HOW TO COMPLETE THIS TASK: Transcribe, without any change, the line that includes "The width and height of the screenshot is (1568, 664)." and all the lines that come after it in the material below.

-- -- --

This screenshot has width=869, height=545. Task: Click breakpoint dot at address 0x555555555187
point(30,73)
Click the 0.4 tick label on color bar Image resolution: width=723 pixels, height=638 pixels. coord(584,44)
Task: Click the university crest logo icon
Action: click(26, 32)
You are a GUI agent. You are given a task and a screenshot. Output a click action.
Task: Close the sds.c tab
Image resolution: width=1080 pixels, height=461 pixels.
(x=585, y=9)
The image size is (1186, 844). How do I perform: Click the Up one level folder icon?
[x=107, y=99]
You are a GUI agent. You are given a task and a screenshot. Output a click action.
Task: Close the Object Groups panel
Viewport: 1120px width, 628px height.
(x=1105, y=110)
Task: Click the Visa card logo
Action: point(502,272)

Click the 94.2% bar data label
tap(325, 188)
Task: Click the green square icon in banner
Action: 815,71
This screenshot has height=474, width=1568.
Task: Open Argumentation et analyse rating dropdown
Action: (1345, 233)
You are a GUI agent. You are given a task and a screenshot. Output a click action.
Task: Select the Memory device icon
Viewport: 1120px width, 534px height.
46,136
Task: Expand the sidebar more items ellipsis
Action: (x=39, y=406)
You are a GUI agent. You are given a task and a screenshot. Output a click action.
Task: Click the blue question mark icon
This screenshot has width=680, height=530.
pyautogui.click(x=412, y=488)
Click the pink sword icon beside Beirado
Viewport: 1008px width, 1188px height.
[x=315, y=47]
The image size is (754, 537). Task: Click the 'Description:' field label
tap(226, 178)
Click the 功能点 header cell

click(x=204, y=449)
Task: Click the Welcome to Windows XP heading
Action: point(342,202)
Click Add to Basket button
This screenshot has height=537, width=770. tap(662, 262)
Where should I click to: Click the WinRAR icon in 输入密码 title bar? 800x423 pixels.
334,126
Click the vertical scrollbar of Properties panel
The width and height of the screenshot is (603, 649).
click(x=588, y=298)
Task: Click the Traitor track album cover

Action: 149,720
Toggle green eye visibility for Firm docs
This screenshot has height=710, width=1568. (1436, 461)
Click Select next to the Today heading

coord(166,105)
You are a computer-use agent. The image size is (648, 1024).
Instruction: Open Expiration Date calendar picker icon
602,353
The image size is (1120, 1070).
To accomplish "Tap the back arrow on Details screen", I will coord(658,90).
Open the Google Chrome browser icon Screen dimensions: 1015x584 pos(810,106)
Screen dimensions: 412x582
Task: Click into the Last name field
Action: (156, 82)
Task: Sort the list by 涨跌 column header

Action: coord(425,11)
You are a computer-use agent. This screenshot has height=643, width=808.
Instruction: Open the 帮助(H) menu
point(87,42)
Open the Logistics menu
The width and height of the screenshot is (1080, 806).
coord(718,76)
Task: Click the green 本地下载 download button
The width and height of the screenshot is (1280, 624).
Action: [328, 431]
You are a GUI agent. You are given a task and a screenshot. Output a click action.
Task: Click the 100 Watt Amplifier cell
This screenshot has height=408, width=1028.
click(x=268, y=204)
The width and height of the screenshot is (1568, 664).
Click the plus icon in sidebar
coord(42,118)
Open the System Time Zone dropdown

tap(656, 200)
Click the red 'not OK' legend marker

-- -- --

ANSWER AREA:
The width and height of the screenshot is (1568, 664).
Click the plus icon in sidebar
coord(42,118)
Open the System Time Zone dropdown

tap(656, 200)
Click the red 'not OK' legend marker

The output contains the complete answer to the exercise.